5 Innovative Approaches to Dating Safely Online
You might know this about me by now, but I find dating and love endlessly fascinating, especially online dating. Recently, I started looking into the effects of online dating on real life, and felt a need to share my rules for dating safely online. In doing that research, I came to realize how many women have gotten themselves in extremely dangerous situations. That’s not to say that it should be a woman’s job to thwart potential creeps. In fact I firmly believe we should teach men to be better. And at the same time, at this point, women do need rules to maintain their own safety as well.
So, below are the five rules I personally follow to make sure I’m dating safely online. They are NOT a guarantee that you’ll be safe from unsavory characters, but they’re a good guideline. If you have any other ideas, I’d love to hear them in the comments!
What Does Dating Safely Online Mean?
1. Dating Safely Online Means Keeping a trusted friend or family member in the loop.
Keeping someone you trust in the loop is important for dating safely online because, duh, if something goes wrong, someone can find you. In addition to telling someone where you’ll be, you may also want to come up with a safe text you can easily send. For example, texting your mom “did you feed the dog?” can be a signal for her to come get you, or even call the police.
You should also give them a time to expect you to check in. If you don’t, they know to check on you or get help.
2. Dating Safely Online Means Telling the Bartender or Hostess Your Situation.
Many bars have a system specifically for situations like this. Ordering an angel shot, for example, could really be a signal for the bartender to call security. Try to arrive early so you can speak with someone about this before your date gets there.
If your date location doesn’t have it’s own system, don’t be too shy to ask someone to keep an eye on you. It might seem extra, and of course, changes are slim that your date is actually a serial killer. But this is a classic case where you should prefer to be safe than sorry.
3. Dating Safely Online Means Not Letting Him Pick You Up
ESPECIALLY not where you live!
While all these rules are important for dating safely online, this one is the most important. I’ve seen so many women disregard it. Ladies, I shouldn’t have to say this, but please never get in the car with an internet stranger. Just take control of your fate in this tiny way. Even if you trust him completely, which you shouldn’t if you’ve never met. Even if he really is just trying to be chivalrous. Real chivalry is respecting your need to feel safe. Once you’re in his car, he has the power to literally take you anywhere.

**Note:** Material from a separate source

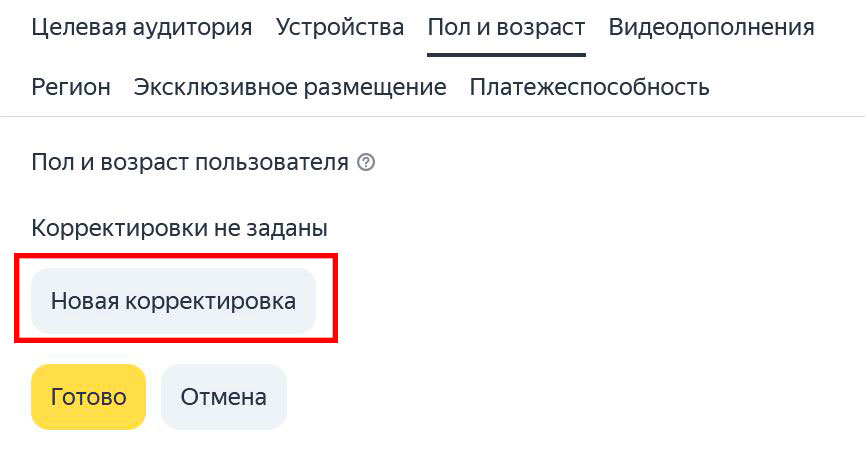
Task: Show the question mark tooltip for gender and age
Action: click(x=366, y=163)
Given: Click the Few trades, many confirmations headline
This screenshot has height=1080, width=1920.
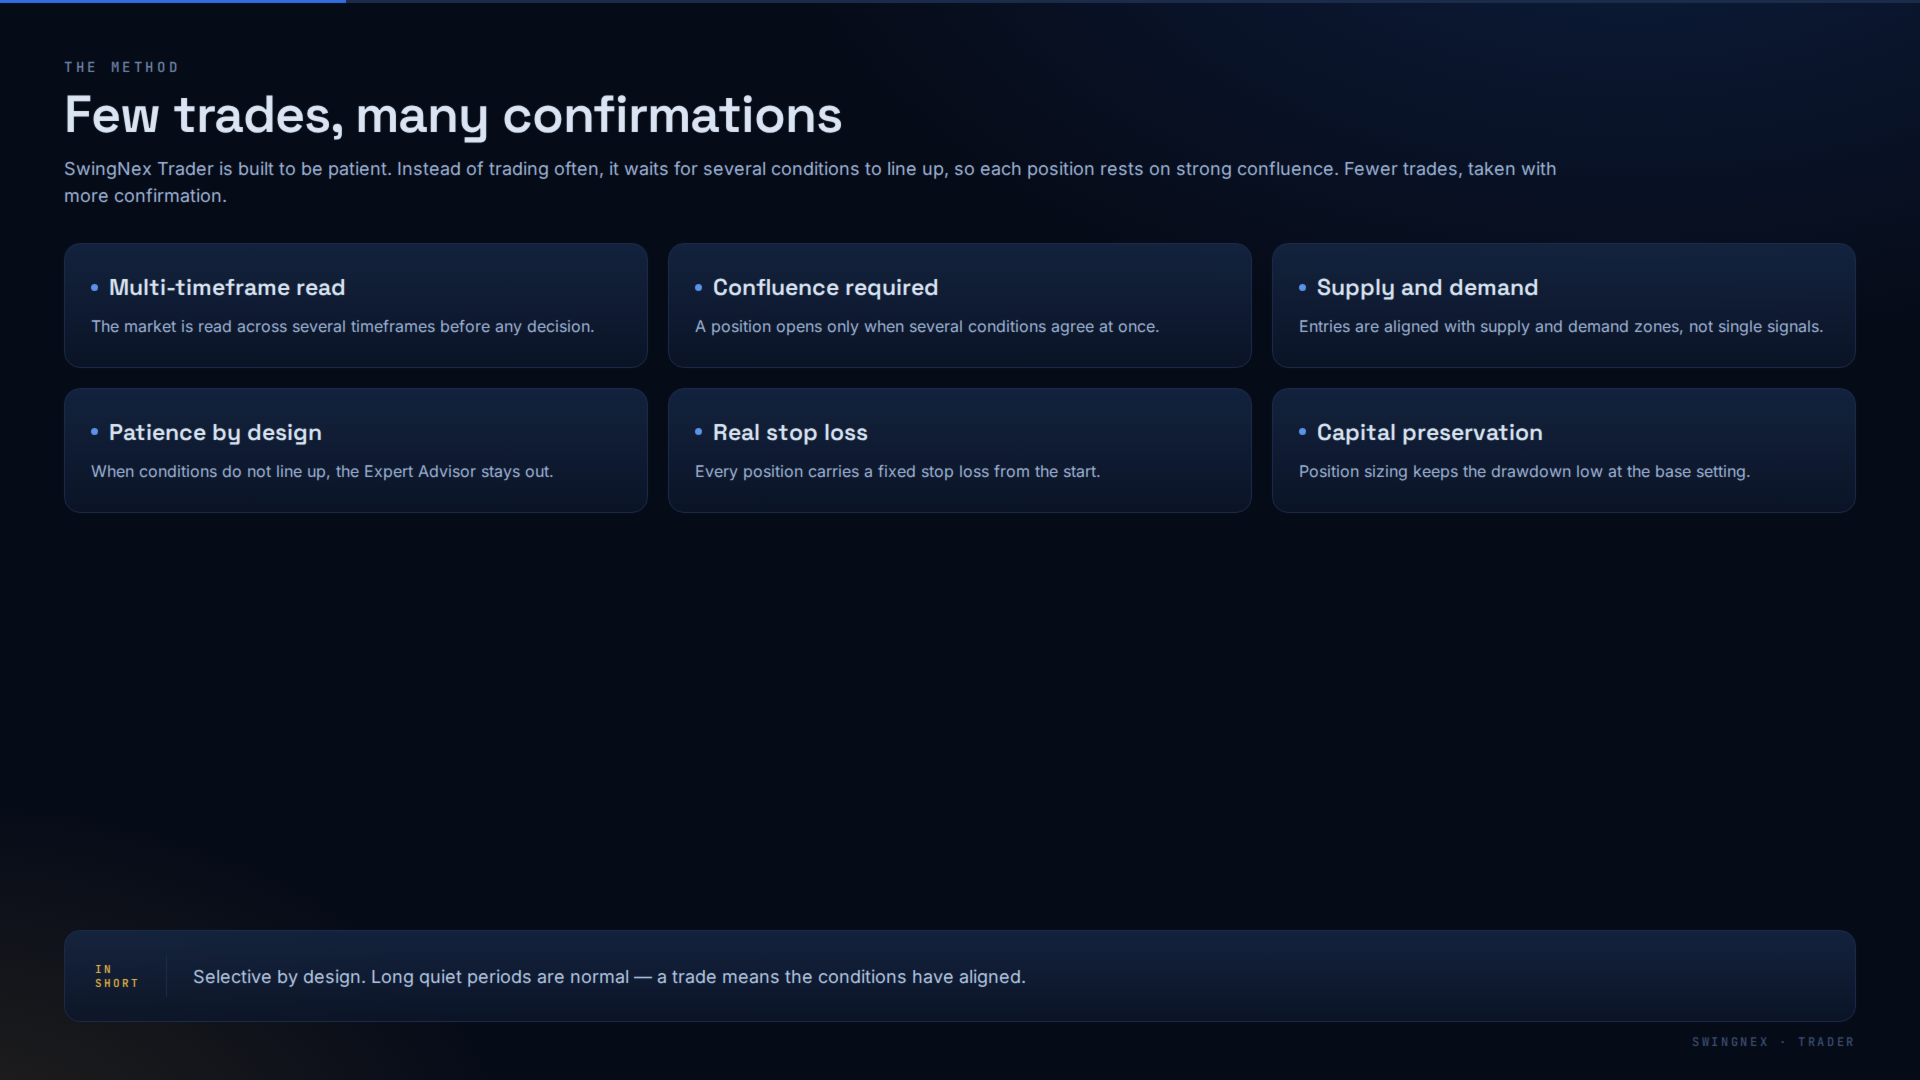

Part II: If you ignore me and let him pick you up, at least be at a neutral location. For the love of all that is holy, do not give an internet stranger your home address. Again, if he respects you and/or has a rudimentary understanding of women’s issues, this won’t be a problem. If you’re afraid it will be, that’s a BIG red flag with the words “DON’T GO ON THE DATE” printed in bold right on it.
4. Dating Safely Online Means Going Somewhere Familiar
Sure, it seems really romantic for him to whisk you away to the trendy new bar you’ve been meaning to try. Or adventurous to go to dinner in a new neighborhood. Until he’s driving you there (which he shouldn’t be, see rule #3) and you don’t know you’re headed in the wrong direction until you’re at a poker game in an abandoned asylum. Or, more realistically, until he turns out to be a totally creep and you don’t know where you are to remove yourself from the situation.
5. Dating Safely Online Means Listening To Your Gut
And being honest with yourself! Let me put it this way: if there are any red flags in someone’s online dating profile, where they have every opportunity to showcase themselves as positively as possible, it is in your best interest to heed the warning. I don’t care how cute he is or how long you’ve been single. The risk is not worth the reward.
Recently, I matched with a very attractive man on a dating app. We shared quite a bit of witty banter, then things started to get weird. He kept adding to his bio– a long list of things he wished his matches wouldn’t do. It seemed like he was building this list based on our conversation. Red flag. I ignored it. Until he asked me how I’d die in a horror movie. But he didn’t just ask– he described the scene and the killers in excruciating detail. In several messages that were over twenty lines long. If I’d ignored THAT red flag, I’d likely be in the woods somewhere with my ankle in a bear trap.